En cuanto llegaron al colegio, Hilary llamó a Prudence.
—¡Prudence! Sabes muy bien que esta semana te toca a ti cepillar todas las pelotas de tenis y limpiarlas. No lo has hecho ni una sola vez, perezosa. Hazlo ahora o lo sentirás.
—Tengo que llevar un recado a una persona —replicó Prudence—. No tardo ni un minuto.
—Deja que lo lleve otra —dijo Hilary, contrariada—. Conozco tus métodos, Prudence. Harás «esto», y lo de «más allá», pero las pequeñas cosas que tienes obligación de hacer, no las haces.
—Yo llevaré la carta, Prudence —dijo Pam, cansada y comprendiendo que no podría soportar la discusión ni un minuto más. Prudence le entregó la carta con rostro sombrío. Pam fue en busca de Carlota, que estaba en la sala común con las demás. Pam se acercó a ella para entregarle la carta.
—Esto es para ti —le dijo, y Carlota cogió la carta, abriéndola sin mirar el sobre. Leyó las dos primeras líneas con evidente asombro, y luego miró el sobre.
—Pero si no es para mí —dijo, volviéndose para mirar a Pam, quien no obstante se había ido—. Es para Sadie. Supongo que Pam no vio su nombre en el sobre. ¡Qué raro! ¿Dónde está Sadie, Alison?
—Peinándose —replicó Alison, y su respuesta fue acogida con un coro de carcajadas. Cuando Sadie desaparecía, siempre estaba peinándose, o haciéndose la manicura, o pintándose la cara. Carlota sonrió disponiéndose a ir en su busca.
—Eh, Sadie —le dijo—, aquí hay una nota para ti. Siento haberla abierto por error, pero esa estúpida de Pam me la dio a mí en lugar de entregártela a ti. No la he leído.
—¿De quién es? ¿Y cómo la tenía Pam? —preguntó Sadie con curiosidad, cogiendo la carta.
—No lo sé —repuso Carlota, marchándose.
Sadie abrió el sobre y sacó la carta. Al leerla, su rostro cambió. Se sentó sobre la cama, pensando intensamente. Luego volvió a leerla.
Querida señorita Sadie:
¿Recuerda a su antigua doncella, Ana? Pues estoy aquí y me gustaría verla. No quisiera ir al colegio. ¿No podrá usted venir por el camino de la granja y verme unos minutos? Esta noche estaré allí a las once.
Ana
Sadie había querido mucho a Ana, que fue la doncella personal de su madre durante varios años. Estaba asombrada de que Ana estuviera en Inglaterra, cuando la creía en América. ¿Para qué querría verla? ¿Habría ocurrido algo? Sadie dudaba sobre si debía contárselo o no a Alison, y al fin decidió no hacerlo. Alison era una niña simpática y bonita, pero tenía la cabeza llena de pájaros. ¡Podría contárselo a cualquiera!
Sadie guardó la nota en su bolsillo y bajó la escalera.
—¡Hola! —le dijo Alison—. Me preguntaba cuándo ibas a bajar.
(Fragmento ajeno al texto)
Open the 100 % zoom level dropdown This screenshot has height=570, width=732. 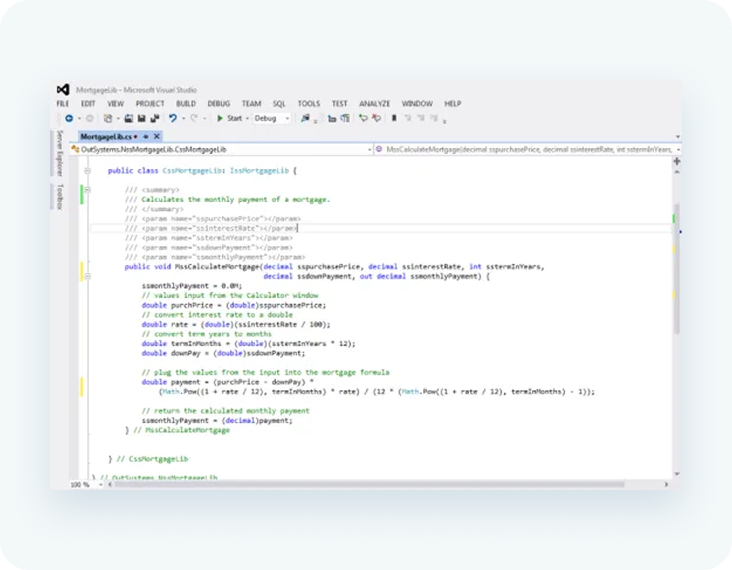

Es casi hora de cenar.
Sadie estuvo muy silenciosa durante la cena. Estaba intrigada y un poco inquieta. Pensaba preguntar a Pam de dónde había sacado la nota… pero Pam no bajó a cenar.
—Tiene un dolor de cabeza terrible y la señorita Roberts la ha enviado a que la vea el ama —dijo Janet—. Tiene fiebre.
Prudence se alegró de que Pam no fuese con ella aquella noche. Se estaba cansando de hacerle creer que todo lo hacía por bien de Carlota. Miró a Carlota para ver si la niña daba muestras de haber recibido la carta. Carlota, al ver que la miraba, le dedicó una de sus muecas características. Prudence bajó la vista, molesta, y miró a otro lado. Carlota sonrió. Prudence no le importaba un bledo y le encantaba mortificarla.